## [Problem requirements]
Wherever the word "with" turns up in a line of the entries, copy that line.

[Records excerpted from a collection]
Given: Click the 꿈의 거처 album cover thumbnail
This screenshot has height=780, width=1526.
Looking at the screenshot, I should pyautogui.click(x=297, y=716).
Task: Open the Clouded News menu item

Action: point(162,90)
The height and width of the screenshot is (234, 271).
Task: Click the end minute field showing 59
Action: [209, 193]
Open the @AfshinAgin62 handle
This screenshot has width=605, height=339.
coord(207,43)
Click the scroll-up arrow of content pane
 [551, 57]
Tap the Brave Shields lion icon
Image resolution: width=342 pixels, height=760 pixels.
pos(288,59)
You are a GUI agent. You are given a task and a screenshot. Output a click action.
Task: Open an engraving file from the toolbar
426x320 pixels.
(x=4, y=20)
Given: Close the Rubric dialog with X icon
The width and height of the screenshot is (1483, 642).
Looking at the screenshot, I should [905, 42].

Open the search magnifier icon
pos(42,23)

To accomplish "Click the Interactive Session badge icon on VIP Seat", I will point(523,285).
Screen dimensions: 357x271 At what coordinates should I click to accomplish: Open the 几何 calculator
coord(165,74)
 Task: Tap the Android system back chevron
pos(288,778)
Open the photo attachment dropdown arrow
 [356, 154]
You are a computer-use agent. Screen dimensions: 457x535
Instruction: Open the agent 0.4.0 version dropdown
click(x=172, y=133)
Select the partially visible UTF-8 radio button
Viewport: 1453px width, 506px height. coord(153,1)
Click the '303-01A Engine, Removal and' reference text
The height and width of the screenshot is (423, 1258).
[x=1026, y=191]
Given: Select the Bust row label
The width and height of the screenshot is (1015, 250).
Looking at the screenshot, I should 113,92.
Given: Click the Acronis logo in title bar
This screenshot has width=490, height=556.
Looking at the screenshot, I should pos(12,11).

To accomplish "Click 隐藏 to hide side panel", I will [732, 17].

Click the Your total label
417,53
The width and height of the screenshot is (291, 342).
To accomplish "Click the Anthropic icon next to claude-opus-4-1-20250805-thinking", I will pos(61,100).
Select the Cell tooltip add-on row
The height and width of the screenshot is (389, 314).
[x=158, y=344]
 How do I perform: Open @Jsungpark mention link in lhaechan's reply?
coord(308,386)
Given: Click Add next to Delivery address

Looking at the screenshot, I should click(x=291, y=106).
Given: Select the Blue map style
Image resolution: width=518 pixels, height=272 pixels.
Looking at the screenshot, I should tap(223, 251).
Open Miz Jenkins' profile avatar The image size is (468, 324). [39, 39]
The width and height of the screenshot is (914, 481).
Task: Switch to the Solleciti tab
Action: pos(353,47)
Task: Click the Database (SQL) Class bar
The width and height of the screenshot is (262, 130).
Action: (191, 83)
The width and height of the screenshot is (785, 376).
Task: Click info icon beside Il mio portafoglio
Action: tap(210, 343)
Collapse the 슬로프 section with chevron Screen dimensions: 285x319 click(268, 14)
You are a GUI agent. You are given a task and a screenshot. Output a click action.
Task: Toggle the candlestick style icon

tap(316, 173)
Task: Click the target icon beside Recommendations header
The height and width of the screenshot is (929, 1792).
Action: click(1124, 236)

## [Output of the exercise]
Given: Close the Rubric dialog with X icon
Collapse the 슬로프 section with chevron Screen dimensions: 285x319 click(268, 14)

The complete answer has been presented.